*** Opening of MATERIAL FOR THIS TASK ***
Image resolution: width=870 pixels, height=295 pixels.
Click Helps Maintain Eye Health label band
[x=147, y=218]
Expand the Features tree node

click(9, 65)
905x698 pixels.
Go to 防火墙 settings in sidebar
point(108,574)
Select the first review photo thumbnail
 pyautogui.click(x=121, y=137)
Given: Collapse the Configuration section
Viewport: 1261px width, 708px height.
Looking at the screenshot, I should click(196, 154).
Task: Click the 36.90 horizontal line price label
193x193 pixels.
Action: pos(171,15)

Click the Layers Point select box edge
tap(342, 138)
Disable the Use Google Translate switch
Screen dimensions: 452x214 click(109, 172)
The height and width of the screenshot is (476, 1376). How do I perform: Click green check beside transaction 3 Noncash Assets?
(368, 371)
*** Close of MATERIAL FOR THIS TASK ***
*** Opening of MATERIAL FOR THIS TASK ***
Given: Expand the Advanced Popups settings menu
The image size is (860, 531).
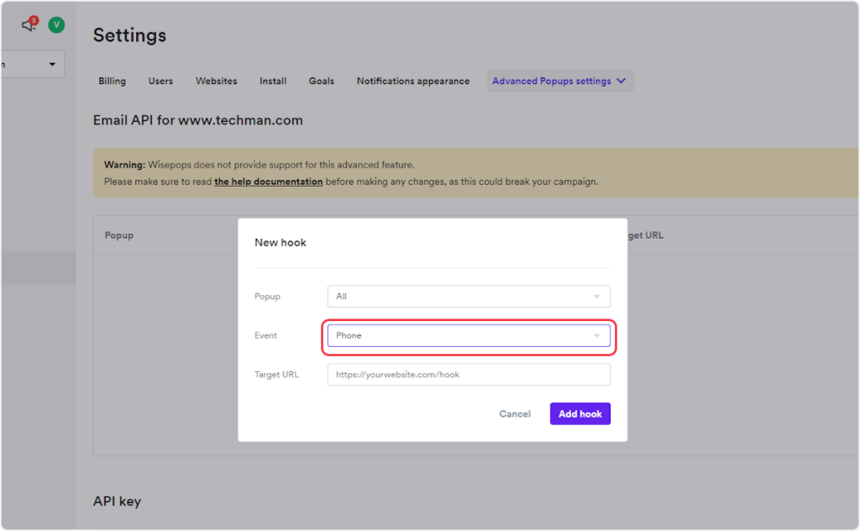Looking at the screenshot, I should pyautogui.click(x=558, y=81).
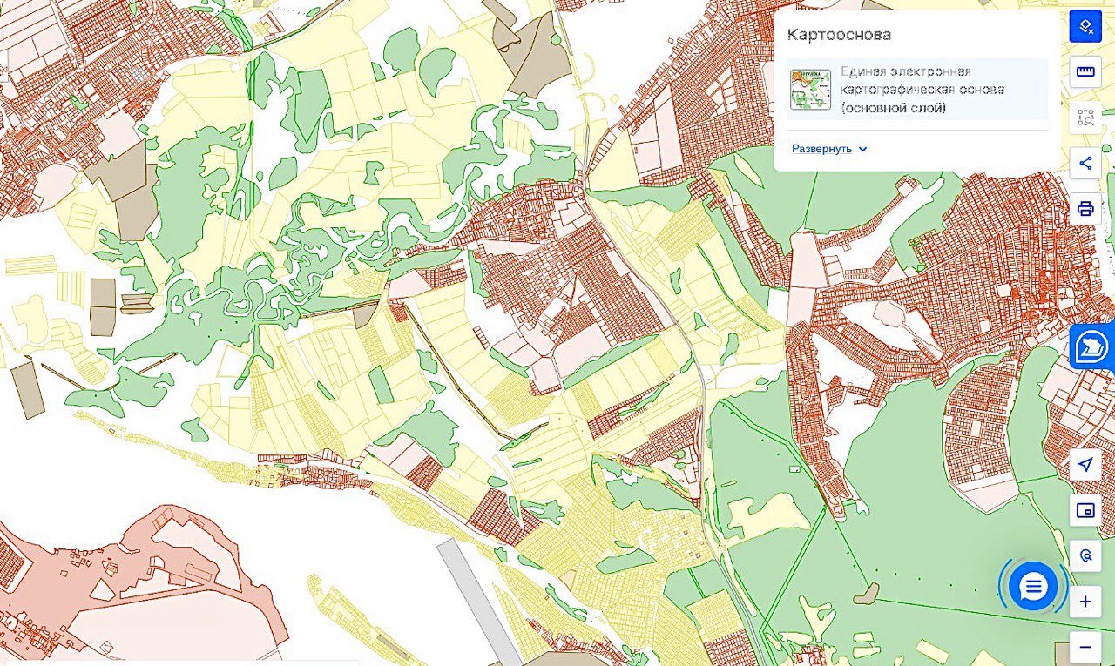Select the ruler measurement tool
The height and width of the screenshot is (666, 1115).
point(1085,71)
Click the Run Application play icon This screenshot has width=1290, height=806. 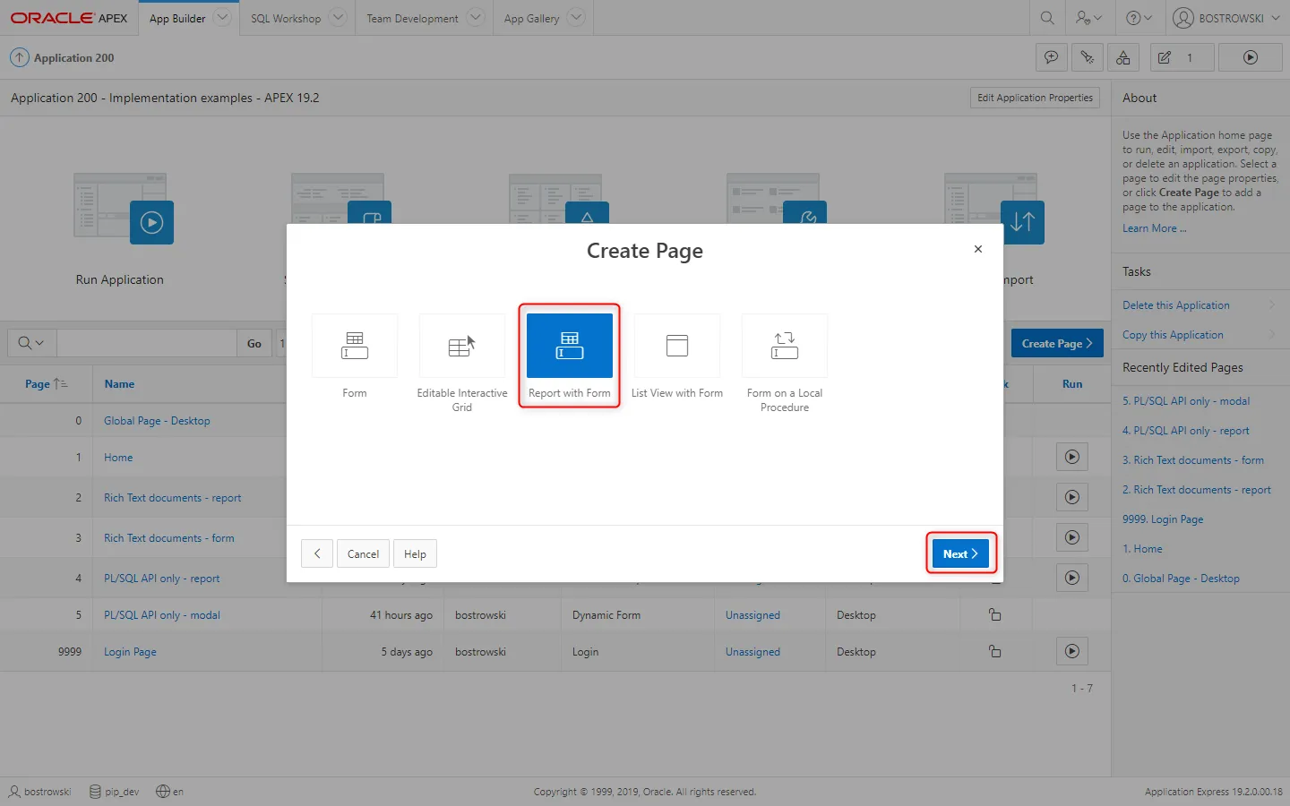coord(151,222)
*** Close of MATERIAL FOR THIS TASK ***
> [WHAT NEEDS TO BE DONE] Check each line above for the string "Given" and copy every line that has it.

> [ANSWER TO THIS TASK]
Given: Collapse the Configuration section
Given: Expand the Advanced Popups settings menu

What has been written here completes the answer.